* **TASK DIRECTIONS**
Please give the records below as a Markdown table with the columns Row and Line, starting at the line containing "Step forward to the next frame" and ending at the line containing "Action: pyautogui.click(x=27, y=307)", with blank lines left out.

* **SUPPLIED RECORDS**
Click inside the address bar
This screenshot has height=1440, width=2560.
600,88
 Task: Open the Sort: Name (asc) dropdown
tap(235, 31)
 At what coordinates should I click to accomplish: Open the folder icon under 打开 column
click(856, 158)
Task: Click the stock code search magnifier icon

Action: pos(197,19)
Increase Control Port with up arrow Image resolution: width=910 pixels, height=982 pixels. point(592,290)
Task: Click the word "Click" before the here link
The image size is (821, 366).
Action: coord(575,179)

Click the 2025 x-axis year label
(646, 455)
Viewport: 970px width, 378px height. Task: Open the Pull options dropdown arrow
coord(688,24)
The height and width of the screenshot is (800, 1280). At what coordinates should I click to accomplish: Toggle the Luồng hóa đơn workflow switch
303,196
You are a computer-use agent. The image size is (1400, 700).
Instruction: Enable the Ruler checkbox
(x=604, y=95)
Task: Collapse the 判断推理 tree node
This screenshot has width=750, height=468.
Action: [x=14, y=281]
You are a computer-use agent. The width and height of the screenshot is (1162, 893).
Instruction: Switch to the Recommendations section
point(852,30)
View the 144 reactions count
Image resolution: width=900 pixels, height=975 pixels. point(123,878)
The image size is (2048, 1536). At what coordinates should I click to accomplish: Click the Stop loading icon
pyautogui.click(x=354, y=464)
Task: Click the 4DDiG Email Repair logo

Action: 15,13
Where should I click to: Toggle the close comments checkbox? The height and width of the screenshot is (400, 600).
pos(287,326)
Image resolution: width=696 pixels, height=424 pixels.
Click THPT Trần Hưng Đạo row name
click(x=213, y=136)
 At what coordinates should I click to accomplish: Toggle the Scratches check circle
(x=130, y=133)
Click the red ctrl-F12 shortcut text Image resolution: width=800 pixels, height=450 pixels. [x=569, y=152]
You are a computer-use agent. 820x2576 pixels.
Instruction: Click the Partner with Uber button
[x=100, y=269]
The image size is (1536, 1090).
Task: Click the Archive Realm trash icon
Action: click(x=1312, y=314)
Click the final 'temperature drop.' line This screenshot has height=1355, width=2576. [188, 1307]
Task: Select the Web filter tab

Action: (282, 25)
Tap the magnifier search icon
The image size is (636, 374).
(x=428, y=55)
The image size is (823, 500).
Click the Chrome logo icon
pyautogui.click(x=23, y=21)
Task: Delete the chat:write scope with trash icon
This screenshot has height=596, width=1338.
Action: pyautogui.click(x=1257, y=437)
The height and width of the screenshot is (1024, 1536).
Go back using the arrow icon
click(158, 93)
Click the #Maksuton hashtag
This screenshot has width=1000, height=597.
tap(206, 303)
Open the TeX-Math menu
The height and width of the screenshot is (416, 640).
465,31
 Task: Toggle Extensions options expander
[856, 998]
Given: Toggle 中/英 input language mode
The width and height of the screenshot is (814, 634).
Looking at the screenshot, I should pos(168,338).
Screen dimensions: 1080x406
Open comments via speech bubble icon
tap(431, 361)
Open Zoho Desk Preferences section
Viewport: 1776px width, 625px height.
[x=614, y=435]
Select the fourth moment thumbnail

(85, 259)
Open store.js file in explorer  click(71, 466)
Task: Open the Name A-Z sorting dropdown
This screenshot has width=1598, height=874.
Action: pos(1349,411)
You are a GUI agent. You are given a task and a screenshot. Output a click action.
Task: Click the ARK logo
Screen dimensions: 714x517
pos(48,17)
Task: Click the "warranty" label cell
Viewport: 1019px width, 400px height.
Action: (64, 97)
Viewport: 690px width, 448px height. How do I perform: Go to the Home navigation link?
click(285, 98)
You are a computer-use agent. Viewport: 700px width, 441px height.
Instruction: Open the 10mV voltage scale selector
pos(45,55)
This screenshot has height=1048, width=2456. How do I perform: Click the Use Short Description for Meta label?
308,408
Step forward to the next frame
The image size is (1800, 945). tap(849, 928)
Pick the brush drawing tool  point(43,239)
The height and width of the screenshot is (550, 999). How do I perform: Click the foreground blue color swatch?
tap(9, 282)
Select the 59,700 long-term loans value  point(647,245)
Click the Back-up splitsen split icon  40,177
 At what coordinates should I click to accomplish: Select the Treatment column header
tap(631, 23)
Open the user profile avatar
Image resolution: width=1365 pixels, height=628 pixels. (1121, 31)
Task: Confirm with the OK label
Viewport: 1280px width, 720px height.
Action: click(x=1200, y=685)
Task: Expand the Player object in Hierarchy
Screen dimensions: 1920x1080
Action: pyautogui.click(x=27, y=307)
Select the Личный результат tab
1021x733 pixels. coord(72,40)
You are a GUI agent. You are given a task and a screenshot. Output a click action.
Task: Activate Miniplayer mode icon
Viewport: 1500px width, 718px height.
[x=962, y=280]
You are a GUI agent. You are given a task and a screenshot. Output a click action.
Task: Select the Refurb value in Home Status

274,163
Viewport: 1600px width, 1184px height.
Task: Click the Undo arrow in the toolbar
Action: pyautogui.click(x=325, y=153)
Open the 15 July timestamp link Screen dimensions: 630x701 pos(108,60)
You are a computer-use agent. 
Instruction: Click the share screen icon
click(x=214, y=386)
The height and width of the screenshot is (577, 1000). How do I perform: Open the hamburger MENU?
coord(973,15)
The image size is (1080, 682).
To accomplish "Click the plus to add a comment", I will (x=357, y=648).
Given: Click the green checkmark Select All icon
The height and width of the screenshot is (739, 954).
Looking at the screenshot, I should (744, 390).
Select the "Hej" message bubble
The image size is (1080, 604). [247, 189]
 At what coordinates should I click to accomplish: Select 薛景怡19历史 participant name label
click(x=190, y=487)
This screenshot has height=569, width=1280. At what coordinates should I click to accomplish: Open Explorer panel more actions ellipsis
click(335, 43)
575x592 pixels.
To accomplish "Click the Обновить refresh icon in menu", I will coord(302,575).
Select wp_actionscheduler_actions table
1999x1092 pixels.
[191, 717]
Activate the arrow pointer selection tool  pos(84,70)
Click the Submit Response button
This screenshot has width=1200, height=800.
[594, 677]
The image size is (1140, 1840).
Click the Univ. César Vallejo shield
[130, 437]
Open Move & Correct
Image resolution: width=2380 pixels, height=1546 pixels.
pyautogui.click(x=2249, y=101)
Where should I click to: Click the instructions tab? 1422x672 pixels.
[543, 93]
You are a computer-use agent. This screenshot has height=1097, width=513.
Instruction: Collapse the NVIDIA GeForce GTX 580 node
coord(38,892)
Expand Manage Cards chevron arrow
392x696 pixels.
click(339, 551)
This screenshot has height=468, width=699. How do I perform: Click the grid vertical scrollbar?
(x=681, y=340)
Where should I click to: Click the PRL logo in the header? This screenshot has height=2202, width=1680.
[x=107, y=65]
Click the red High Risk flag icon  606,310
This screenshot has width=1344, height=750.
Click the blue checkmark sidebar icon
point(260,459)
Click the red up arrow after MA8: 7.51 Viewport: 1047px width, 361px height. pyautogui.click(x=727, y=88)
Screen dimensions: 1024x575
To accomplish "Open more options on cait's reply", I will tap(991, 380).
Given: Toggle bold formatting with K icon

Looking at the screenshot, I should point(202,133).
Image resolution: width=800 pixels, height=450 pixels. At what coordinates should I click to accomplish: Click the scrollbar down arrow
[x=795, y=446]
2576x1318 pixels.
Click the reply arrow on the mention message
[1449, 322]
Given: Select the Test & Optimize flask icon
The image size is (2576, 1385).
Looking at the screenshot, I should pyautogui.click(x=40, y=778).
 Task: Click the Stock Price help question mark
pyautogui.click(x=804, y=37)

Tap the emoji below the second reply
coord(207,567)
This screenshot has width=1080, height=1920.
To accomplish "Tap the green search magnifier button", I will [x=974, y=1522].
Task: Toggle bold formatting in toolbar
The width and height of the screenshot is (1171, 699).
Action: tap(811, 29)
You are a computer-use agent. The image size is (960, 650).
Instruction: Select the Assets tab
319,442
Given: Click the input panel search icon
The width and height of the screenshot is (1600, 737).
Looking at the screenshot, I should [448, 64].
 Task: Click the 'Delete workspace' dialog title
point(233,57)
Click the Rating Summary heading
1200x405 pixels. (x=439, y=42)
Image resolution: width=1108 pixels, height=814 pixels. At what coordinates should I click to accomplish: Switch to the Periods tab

* **SOLUTION TO THE EXERCISE**
| Row | Line |
|---|---|
| 1 | Step forward to the next frame |
| 2 | The image size is (1800, 945). tap(849, 928) |
| 3 | Pick the brush drawing tool  point(43,239) |
| 4 | The height and width of the screenshot is (550, 999). How do I perform: Click the foreground blue color swatch? |
| 5 | tap(9, 282) |
| 6 | Select the 59,700 long-term loans value  point(647,245) |
| 7 | Click the Back-up splitsen split icon  40,177 |
| 8 |  At what coordinates should I click to accomplish: Select the Treatment column header |
| 9 | tap(631, 23) |
| 10 | Open the user profile avatar |
| 11 | Image resolution: width=1365 pixels, height=628 pixels. (1121, 31) |
| 12 | Task: Confirm with the OK label |
| 13 | Viewport: 1280px width, 720px height. |
| 14 | Action: click(x=1200, y=685) |
| 15 | Task: Expand the Player object in Hierarchy |
| 16 | Screen dimensions: 1920x1080 |
| 17 | Action: pyautogui.click(x=27, y=307) |